→ **Provided records**:
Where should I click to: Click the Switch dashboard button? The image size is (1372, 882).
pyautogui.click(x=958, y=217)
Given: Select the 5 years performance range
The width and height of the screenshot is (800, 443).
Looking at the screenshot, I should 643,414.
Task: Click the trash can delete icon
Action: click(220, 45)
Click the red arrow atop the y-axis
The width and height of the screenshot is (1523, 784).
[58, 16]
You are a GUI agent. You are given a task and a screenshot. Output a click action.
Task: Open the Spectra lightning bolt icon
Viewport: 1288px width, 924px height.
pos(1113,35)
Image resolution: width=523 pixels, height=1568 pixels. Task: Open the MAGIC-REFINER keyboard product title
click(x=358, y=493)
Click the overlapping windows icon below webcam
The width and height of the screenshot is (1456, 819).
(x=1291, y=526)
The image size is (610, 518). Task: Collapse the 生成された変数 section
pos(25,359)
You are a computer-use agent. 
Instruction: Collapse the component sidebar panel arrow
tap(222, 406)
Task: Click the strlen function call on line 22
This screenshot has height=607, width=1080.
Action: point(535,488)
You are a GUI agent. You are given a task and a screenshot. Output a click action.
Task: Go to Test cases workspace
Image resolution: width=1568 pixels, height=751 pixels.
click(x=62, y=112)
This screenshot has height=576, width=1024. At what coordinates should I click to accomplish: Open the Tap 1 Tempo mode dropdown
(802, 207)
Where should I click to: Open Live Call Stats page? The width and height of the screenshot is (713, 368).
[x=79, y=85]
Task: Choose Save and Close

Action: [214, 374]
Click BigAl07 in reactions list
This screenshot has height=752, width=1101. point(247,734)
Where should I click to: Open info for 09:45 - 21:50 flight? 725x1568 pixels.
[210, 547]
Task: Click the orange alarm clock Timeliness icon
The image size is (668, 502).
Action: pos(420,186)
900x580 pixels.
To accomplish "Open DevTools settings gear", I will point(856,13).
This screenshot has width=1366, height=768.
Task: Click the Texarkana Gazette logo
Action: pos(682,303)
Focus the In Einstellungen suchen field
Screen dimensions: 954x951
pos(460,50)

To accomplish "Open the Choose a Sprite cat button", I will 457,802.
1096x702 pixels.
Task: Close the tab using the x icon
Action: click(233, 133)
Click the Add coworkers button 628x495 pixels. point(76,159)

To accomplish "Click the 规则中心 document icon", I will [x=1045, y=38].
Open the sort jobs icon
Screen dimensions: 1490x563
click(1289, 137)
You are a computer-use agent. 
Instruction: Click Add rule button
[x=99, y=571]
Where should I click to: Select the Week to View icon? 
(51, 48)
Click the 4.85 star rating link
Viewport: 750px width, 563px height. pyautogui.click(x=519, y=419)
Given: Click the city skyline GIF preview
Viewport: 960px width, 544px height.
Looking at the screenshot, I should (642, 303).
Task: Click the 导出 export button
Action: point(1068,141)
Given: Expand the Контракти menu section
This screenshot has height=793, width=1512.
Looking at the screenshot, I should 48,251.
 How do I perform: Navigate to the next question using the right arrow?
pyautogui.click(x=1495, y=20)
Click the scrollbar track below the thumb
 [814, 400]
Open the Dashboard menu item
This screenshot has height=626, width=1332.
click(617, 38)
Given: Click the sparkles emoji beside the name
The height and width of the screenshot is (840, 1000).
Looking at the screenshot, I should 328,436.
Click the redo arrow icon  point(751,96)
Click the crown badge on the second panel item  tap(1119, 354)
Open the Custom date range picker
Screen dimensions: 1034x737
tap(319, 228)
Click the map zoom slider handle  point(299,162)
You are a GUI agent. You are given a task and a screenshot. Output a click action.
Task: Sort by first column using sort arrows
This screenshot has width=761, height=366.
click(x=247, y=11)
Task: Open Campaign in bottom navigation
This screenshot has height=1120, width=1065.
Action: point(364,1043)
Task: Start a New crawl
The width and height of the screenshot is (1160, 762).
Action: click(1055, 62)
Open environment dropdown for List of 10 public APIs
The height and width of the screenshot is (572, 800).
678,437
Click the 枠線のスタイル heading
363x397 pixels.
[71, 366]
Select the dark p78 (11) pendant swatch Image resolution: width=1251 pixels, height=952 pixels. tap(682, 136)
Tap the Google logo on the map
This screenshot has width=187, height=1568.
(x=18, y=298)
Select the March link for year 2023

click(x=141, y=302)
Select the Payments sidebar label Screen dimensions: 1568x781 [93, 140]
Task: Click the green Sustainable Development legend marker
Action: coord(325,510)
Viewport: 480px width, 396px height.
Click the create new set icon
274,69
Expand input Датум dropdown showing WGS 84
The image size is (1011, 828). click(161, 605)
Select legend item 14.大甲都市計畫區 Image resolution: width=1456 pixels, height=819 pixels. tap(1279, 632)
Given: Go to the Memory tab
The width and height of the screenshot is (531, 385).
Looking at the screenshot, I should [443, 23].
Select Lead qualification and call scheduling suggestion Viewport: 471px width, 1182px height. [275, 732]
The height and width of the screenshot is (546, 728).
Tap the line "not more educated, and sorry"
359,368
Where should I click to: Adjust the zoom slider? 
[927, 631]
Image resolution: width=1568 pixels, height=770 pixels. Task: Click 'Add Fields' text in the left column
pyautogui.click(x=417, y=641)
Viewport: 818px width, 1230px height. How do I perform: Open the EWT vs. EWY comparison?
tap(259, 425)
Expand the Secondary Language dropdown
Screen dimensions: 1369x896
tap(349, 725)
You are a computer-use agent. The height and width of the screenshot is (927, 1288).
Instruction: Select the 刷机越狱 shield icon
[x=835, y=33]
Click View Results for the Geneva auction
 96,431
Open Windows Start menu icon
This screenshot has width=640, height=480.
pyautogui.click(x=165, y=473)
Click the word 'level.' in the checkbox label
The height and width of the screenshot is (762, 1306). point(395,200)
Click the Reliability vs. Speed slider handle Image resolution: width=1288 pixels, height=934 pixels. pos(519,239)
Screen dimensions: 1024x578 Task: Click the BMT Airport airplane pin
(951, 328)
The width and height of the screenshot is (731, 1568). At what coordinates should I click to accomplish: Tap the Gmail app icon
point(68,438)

→ **Given instruction**: Reproduce the listing above exactly as it stands, every line of it.

→ **Solution for this task**:
Where should I click to: Click the Switch dashboard button? The image size is (1372, 882).
pyautogui.click(x=958, y=217)
Given: Select the 5 years performance range
The width and height of the screenshot is (800, 443).
Looking at the screenshot, I should 643,414.
Task: Click the trash can delete icon
Action: click(220, 45)
Click the red arrow atop the y-axis
The width and height of the screenshot is (1523, 784).
[58, 16]
You are a GUI agent. You are given a task and a screenshot. Output a click action.
Task: Open the Spectra lightning bolt icon
Viewport: 1288px width, 924px height.
pos(1113,35)
Image resolution: width=523 pixels, height=1568 pixels. Task: Open the MAGIC-REFINER keyboard product title
click(x=358, y=493)
Click the overlapping windows icon below webcam
The width and height of the screenshot is (1456, 819).
(x=1291, y=526)
The image size is (610, 518). Task: Collapse the 生成された変数 section
pos(25,359)
You are a computer-use agent. 
Instruction: Collapse the component sidebar panel arrow
tap(222, 406)
Task: Click the strlen function call on line 22
This screenshot has height=607, width=1080.
Action: point(535,488)
You are a GUI agent. You are given a task and a screenshot. Output a click action.
Task: Go to Test cases workspace
Image resolution: width=1568 pixels, height=751 pixels.
click(x=62, y=112)
This screenshot has height=576, width=1024. At what coordinates should I click to accomplish: Open the Tap 1 Tempo mode dropdown
(802, 207)
Where should I click to: Open Live Call Stats page? The width and height of the screenshot is (713, 368).
[x=79, y=85]
Task: Choose Save and Close

Action: [214, 374]
Click BigAl07 in reactions list
This screenshot has height=752, width=1101. point(247,734)
Where should I click to: Open info for 09:45 - 21:50 flight? 725x1568 pixels.
[210, 547]
Task: Click the orange alarm clock Timeliness icon
The image size is (668, 502).
Action: pos(420,186)
900x580 pixels.
To accomplish "Open DevTools settings gear", I will point(856,13).
This screenshot has width=1366, height=768.
Task: Click the Texarkana Gazette logo
Action: pos(682,303)
Focus the In Einstellungen suchen field
Screen dimensions: 954x951
pos(460,50)

To accomplish "Open the Choose a Sprite cat button", I will 457,802.
1096x702 pixels.
Task: Close the tab using the x icon
Action: click(233, 133)
Click the Add coworkers button 628x495 pixels. point(76,159)

To accomplish "Click the 规则中心 document icon", I will [x=1045, y=38].
Open the sort jobs icon
Screen dimensions: 1490x563
click(1289, 137)
You are a computer-use agent. 
Instruction: Click Add rule button
[x=99, y=571]
Where should I click to: Select the Week to View icon? 
(51, 48)
Click the 4.85 star rating link
Viewport: 750px width, 563px height. pyautogui.click(x=519, y=419)
Given: Click the city skyline GIF preview
Viewport: 960px width, 544px height.
Looking at the screenshot, I should (642, 303).
Task: Click the 导出 export button
Action: point(1068,141)
Given: Expand the Контракти menu section
This screenshot has height=793, width=1512.
Looking at the screenshot, I should 48,251.
 How do I perform: Navigate to the next question using the right arrow?
pyautogui.click(x=1495, y=20)
Click the scrollbar track below the thumb
 [814, 400]
Open the Dashboard menu item
This screenshot has height=626, width=1332.
click(617, 38)
Given: Click the sparkles emoji beside the name
The height and width of the screenshot is (840, 1000).
Looking at the screenshot, I should 328,436.
Click the redo arrow icon  point(751,96)
Click the crown badge on the second panel item  tap(1119, 354)
Open the Custom date range picker
Screen dimensions: 1034x737
tap(319, 228)
Click the map zoom slider handle  point(299,162)
You are a GUI agent. You are given a task and a screenshot. Output a click action.
Task: Sort by first column using sort arrows
This screenshot has width=761, height=366.
click(x=247, y=11)
Task: Open Campaign in bottom navigation
This screenshot has height=1120, width=1065.
Action: point(364,1043)
Task: Start a New crawl
The width and height of the screenshot is (1160, 762).
Action: click(1055, 62)
Open environment dropdown for List of 10 public APIs
The height and width of the screenshot is (572, 800).
678,437
Click the 枠線のスタイル heading
363x397 pixels.
[71, 366]
Select the dark p78 (11) pendant swatch Image resolution: width=1251 pixels, height=952 pixels. tap(682, 136)
Tap the Google logo on the map
This screenshot has width=187, height=1568.
(x=18, y=298)
Select the March link for year 2023

click(x=141, y=302)
Select the Payments sidebar label Screen dimensions: 1568x781 [93, 140]
Task: Click the green Sustainable Development legend marker
Action: coord(325,510)
Viewport: 480px width, 396px height.
Click the create new set icon
274,69
Expand input Датум dropdown showing WGS 84
The image size is (1011, 828). click(161, 605)
Select legend item 14.大甲都市計畫區 Image resolution: width=1456 pixels, height=819 pixels. tap(1279, 632)
Given: Go to the Memory tab
The width and height of the screenshot is (531, 385).
Looking at the screenshot, I should [443, 23].
Select Lead qualification and call scheduling suggestion Viewport: 471px width, 1182px height. [275, 732]
The height and width of the screenshot is (546, 728).
Tap the line "not more educated, and sorry"
359,368
Where should I click to: Adjust the zoom slider? 
[927, 631]
Image resolution: width=1568 pixels, height=770 pixels. Task: Click 'Add Fields' text in the left column
pyautogui.click(x=417, y=641)
Viewport: 818px width, 1230px height. How do I perform: Open the EWT vs. EWY comparison?
tap(259, 425)
Expand the Secondary Language dropdown
Screen dimensions: 1369x896
tap(349, 725)
You are a computer-use agent. The height and width of the screenshot is (927, 1288).
Instruction: Select the 刷机越狱 shield icon
[x=835, y=33]
Click View Results for the Geneva auction
 96,431
Open Windows Start menu icon
This screenshot has width=640, height=480.
pyautogui.click(x=165, y=473)
Click the word 'level.' in the checkbox label
The height and width of the screenshot is (762, 1306). point(395,200)
Click the Reliability vs. Speed slider handle Image resolution: width=1288 pixels, height=934 pixels. pos(519,239)
Screen dimensions: 1024x578 Task: Click the BMT Airport airplane pin
(951, 328)
The width and height of the screenshot is (731, 1568). At what coordinates should I click to accomplish: Tap the Gmail app icon
point(68,438)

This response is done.